- **SPRAWDŹ ZROZUMIENIE**
a – Odpowiedz na podstawie tekstu o historii i kryzysie ukraińskim:
(i) Jaki tytuł nadano wywiadowi dla „History News Network”?
(ii) Kiedy udzielono tego wywiadu?
(iii) W jakim piśmie kilka tygodni wcześniej ukazał się tekst o szukaniu analogii w historii wschodnioeuropejskiej?
b – Przytocz dokładnie fragment tekstu o historii i kryzysie ukraińskim, zaczynając od słów „Jak pisałem w” i kończąc na słowach „tłem dzisiejszych wydarzeń.”.

Mnie jednak dręczy inne zdanie – wybrane jako tytuł wywiadu, którego udzieliłem „History News Network” tuż po rosyjskiej inwazji na Krym: „Historia nie liczy się w kryzysie ukraińskim”. Prawdopodobnie nie zostanie ono wykute w kamieniu nad drzwiami do jakiejkolwiek biblioteki – dobrze przynajmniej, że po takim wyznaniu nie wyrzucili mnie z pracy.
Jak pisałem w „Kulturze Liberalnej” kilka tygodni temu, w historii wschodnioeuropejskiej analogii należy szukać niezwykle rozważnie, ponieważ nieopatrznie w ten sposób wzmacnia się stereotyp, że mieszkańcy tych krajów nigdy nie zapominają i każdy konflikt skojarzyć potrafią z doświadczeniem swoich pradziadków. Poza tym historia nie jest warta uprawienia, jeśli jest tylko tłem dzisiejszych wydarzeń.

- **WYODRĘBNIONE WIERSZE**
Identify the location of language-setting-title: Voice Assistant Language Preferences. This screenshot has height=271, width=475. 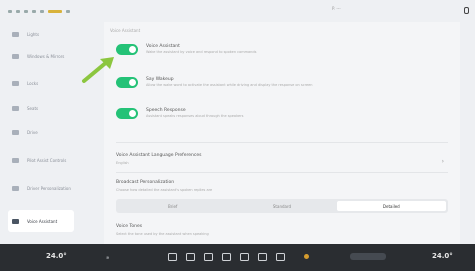
(158, 156).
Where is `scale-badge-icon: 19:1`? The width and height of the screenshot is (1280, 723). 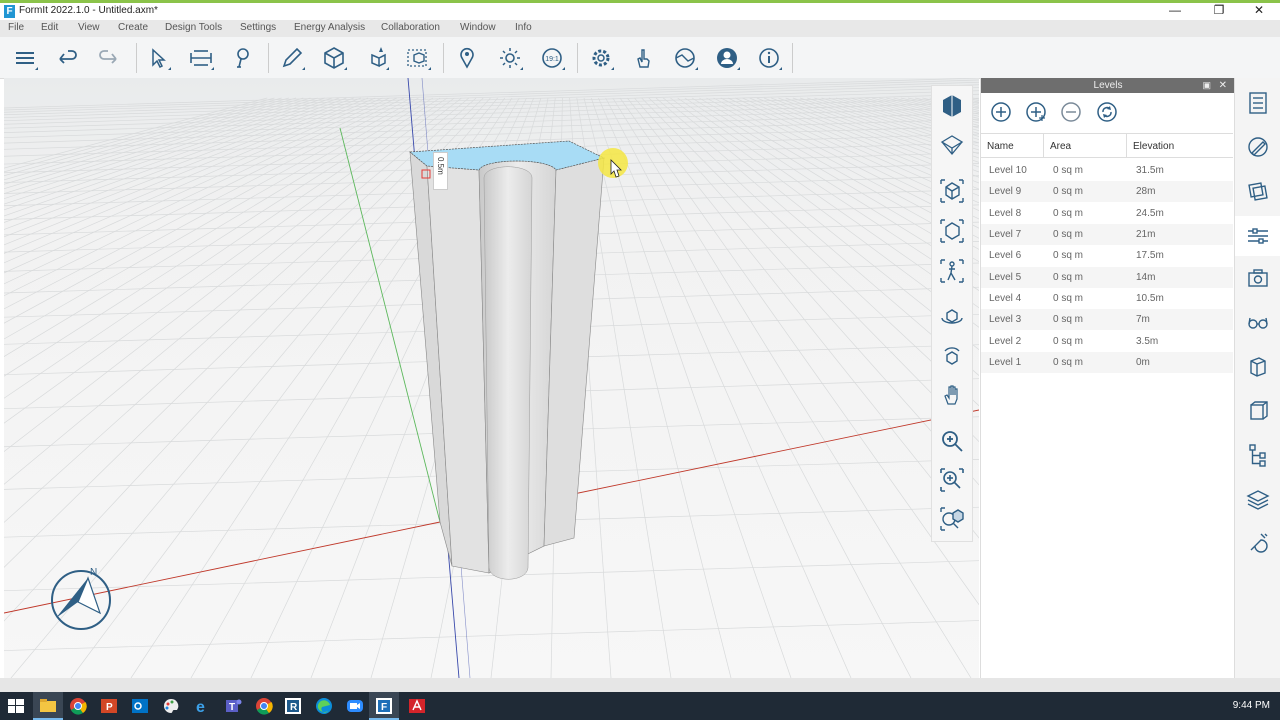
scale-badge-icon: 19:1 is located at coordinates (552, 58).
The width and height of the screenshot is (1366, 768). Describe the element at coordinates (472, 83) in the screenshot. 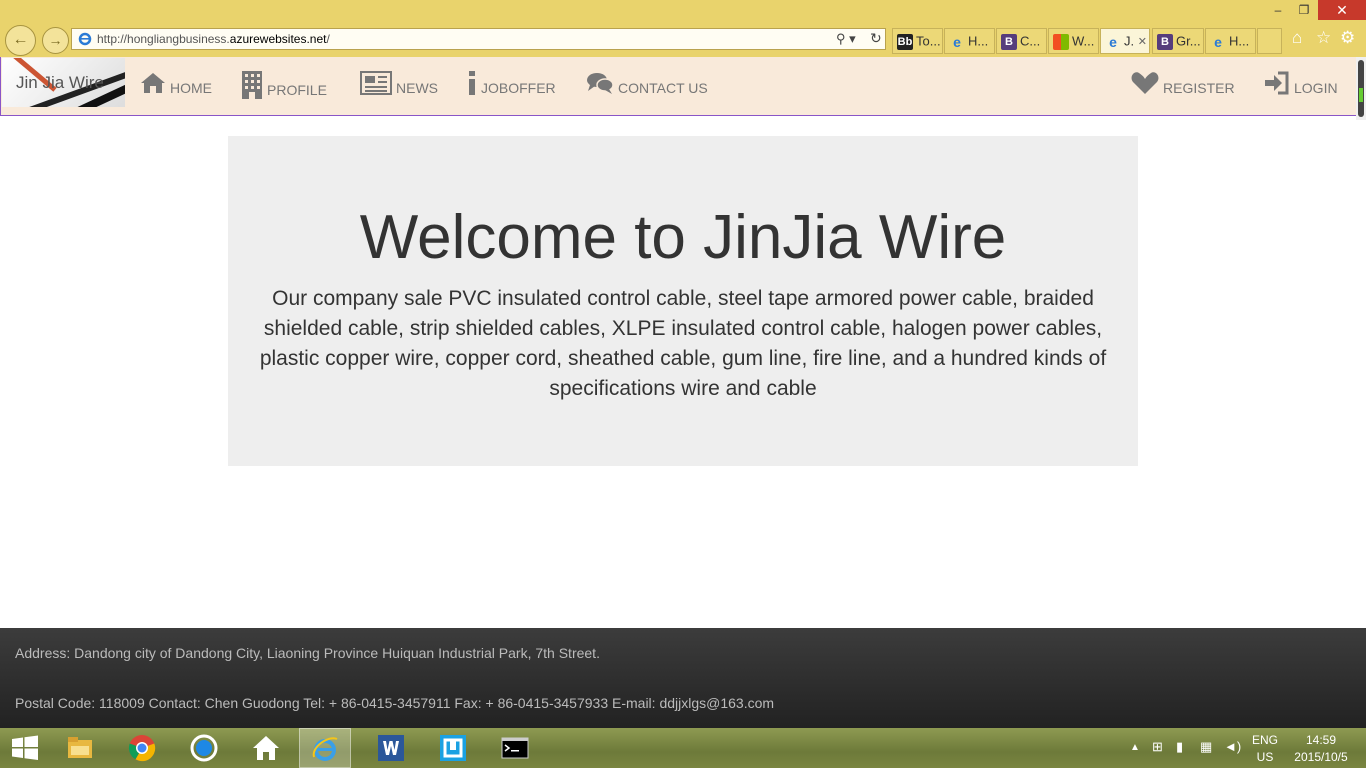

I see `info-icon` at that location.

- **ODPOWIEDZI DO ZADAŃ**
a –
(i) „Historia nie liczy się w kryzysie ukraińskim”.
(ii) Tuż po rosyjskiej inwazji na Krym.
(iii) W „Kulturze Liberalnej”.

b –
Jak pisałem w „Kulturze Liberalnej” kilka tygodni temu, w historii wschodnioeuropejskiej analogii należy szukać niezwykle rozważnie, ponieważ nieopatrznie w ten sposób wzmacnia się stereotyp, że mieszkańcy tych krajów nigdy nie zapominają i każdy konflikt skojarzyć potrafią z doświadczeniem swoich pradziadków. Poza tym historia nie jest warta uprawienia, jeśli jest tylko tłem dzisiejszych wydarzeń.